In both instances, the university’s legal department promptly contacted the server hosting the information, and the files were taken down.
Neither the university nor Montréal police have uncovered those responsible despite their investigations, which began immediately after the first files were published.
Thieves also penetrated student society IT
The data thieves use the name McGillLeaks for themselves and their website. When they published the second set of documents, someone with a legitimate password alerted McGill students through the student society listserv. (That’s also a significant breach of computer security, but it doesn’t appear to be making nearly as many headlines as the document leak.)
Their e-mail says, in part:
From sources whose anonymity will be protected, we have received hundreds of University documents, many marked confidential or strictly confidential, pertaining to McGill’s corporate fundraising efforts.
In March 2012, we released to the public about one third of the documents in our possession. McGill University took legal action that delayed our release of the other documents. These focus on McGill’s fundraising activities in the oil and gas, mining and financial sectors.
We are pleased to now make public these remaining documents, available for download below.
In addition to strategy briefs, memos, funding proposals and research on corporate donors, some profiles of individuals, mainly executives of major companies, are included for their relevance to McGill’s broader corporate fundraising strategy.
After the second round of document, publication, the development and alumni relations department contacted all its donors on April 9 to assure them that there had not been a second security breach. Banking and credit card information had not been exposed, they stated, and investigations were ongoing. Officials were contacting each individual whose file had actually been published.
McGill representatives have declined to comment on the incidents to Hilborn Charity eNEWS, citing the confidentiality of the police investigation.

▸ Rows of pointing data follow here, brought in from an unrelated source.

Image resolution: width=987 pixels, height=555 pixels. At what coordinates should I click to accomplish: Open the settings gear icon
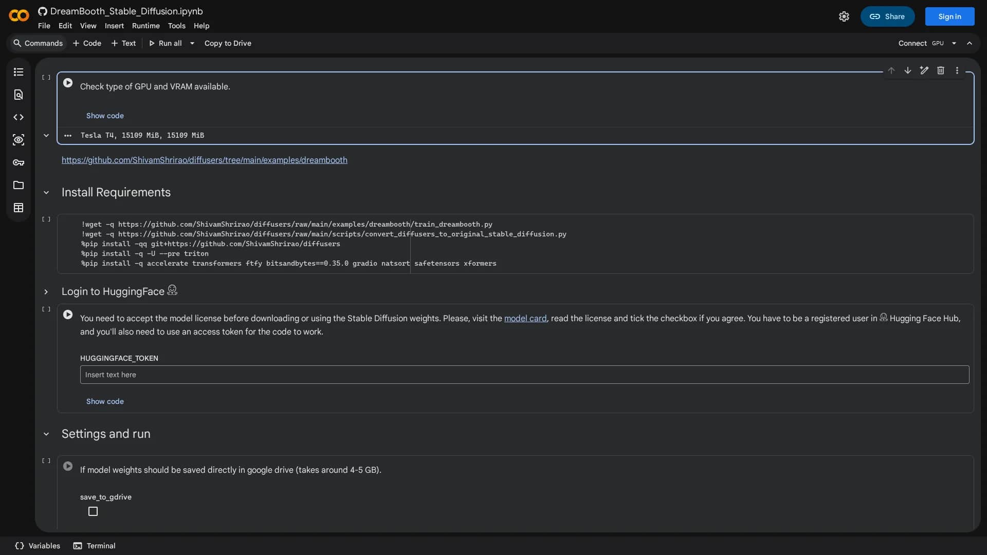pyautogui.click(x=844, y=16)

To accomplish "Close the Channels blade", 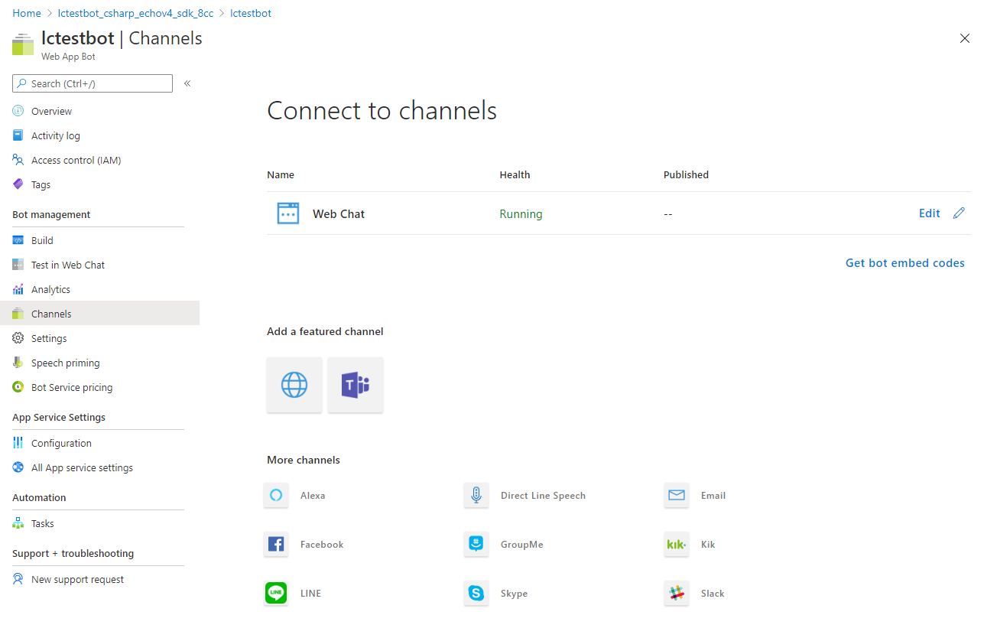I will point(964,38).
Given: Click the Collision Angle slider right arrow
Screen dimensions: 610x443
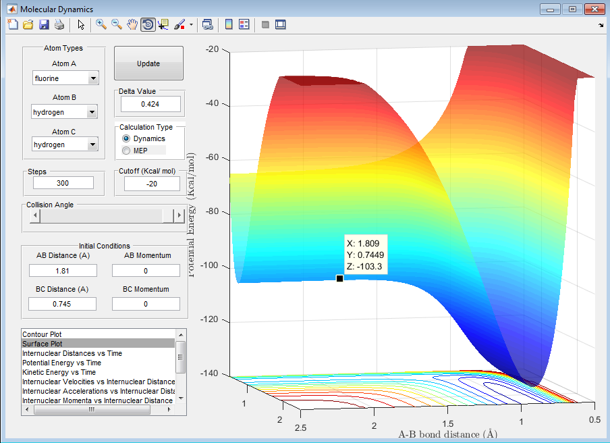Looking at the screenshot, I should point(179,215).
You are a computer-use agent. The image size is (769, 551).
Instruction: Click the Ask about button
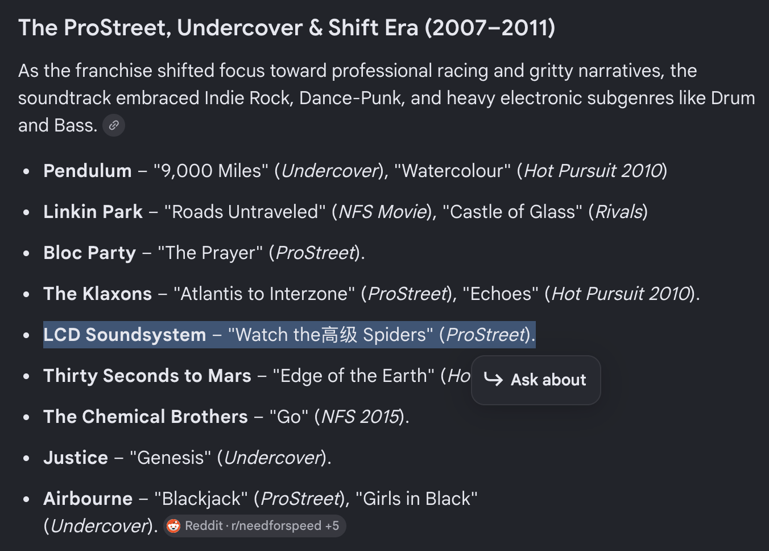tap(536, 380)
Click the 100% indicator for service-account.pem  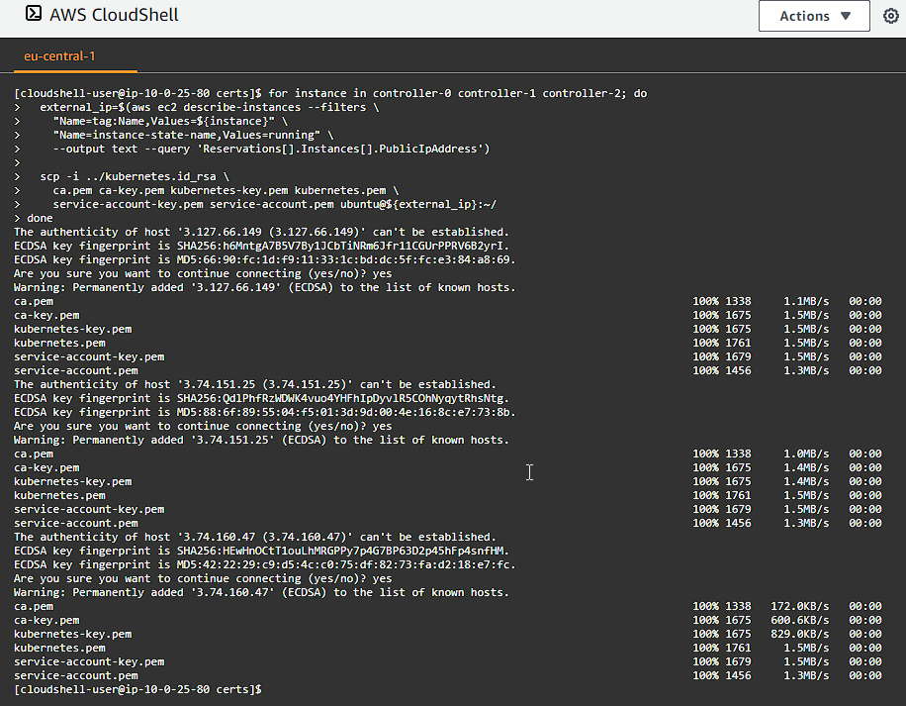[704, 674]
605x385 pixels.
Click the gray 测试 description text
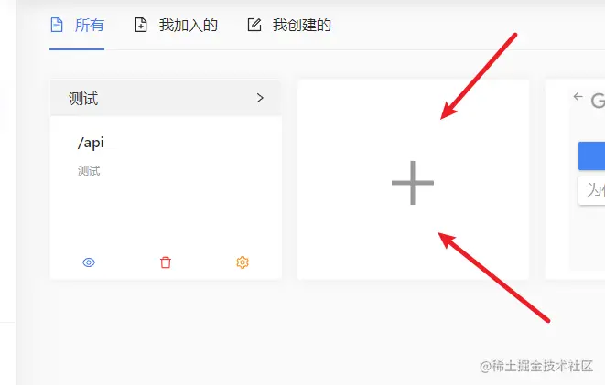(89, 171)
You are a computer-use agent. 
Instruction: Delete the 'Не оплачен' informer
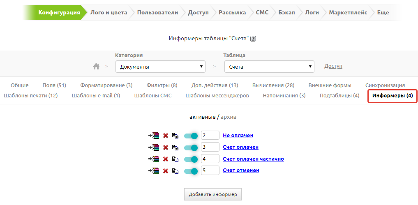coord(166,136)
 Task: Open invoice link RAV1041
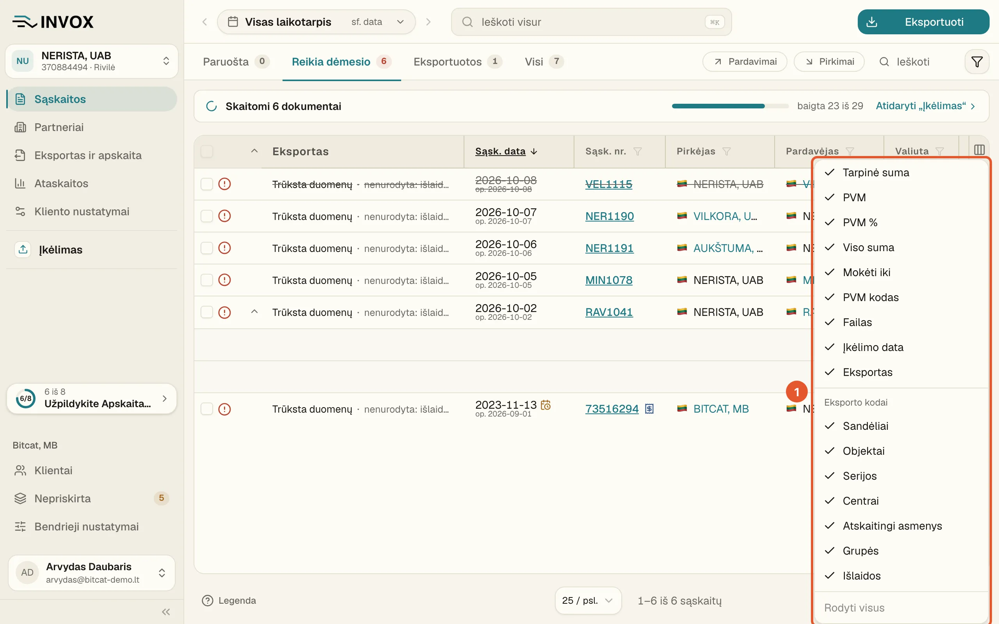click(609, 312)
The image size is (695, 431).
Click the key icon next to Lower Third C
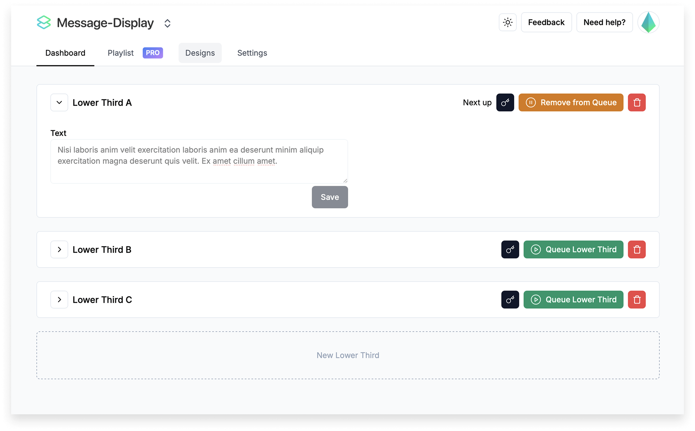tap(510, 300)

There are corporate donors? Really?
On the original McGillLeaks website in 2012, the group stated its objectives were to “provide a clear account of a corporate university’s inner workings, including how the university goes about acquiring capital and expanding its reputation,” supply “accurate information on the university’s relationship with the private sector,” and create “transparency within the university.”
Is information such as family members’ names, home values, giving history and capacity, and notes such as “frequent clashes in business as well as in his personal life” actually relevant to those objectives?
Writer, research scientist and McGill graduate Beverly Akerman doesn’t think so. After the first leak, she noted on her blog that “the affairs of the rich and infamous are often paraded as ‘news’ for the amusement of the hoi polloi.”
The comments that have been posted in response to coverage by The McGill Daily and various blogs reflect predictable, and perhaps adolescent, outrage over any possible connection between their University and anyone who might be connected with any corporation that might possibly ever influence McGill’s research or academic direction. But again, Beverly Akerman weighs in with a much more realistic view:
What the documents reveal foremost is the tremendous undertaking that is major modern fundraising. But is it a surprise that an enterprise like McGill, which raises hundreds of millions of dollars, would do so in an organized, systematic manner?
Could we expect any less?
Do the people at The McGill Daily or McGillLeaks really think this kind of money is raised over a couple of beers at Gert’s? [a bar operated by The McGill Student Society]
It's very likely that Akerman's nuanced view will be the one more widely held by McGill's donors. But these episodes should drive us all to review the security of our physical document storage, our IT access, and the procedures and precautions required of the human beings who access them.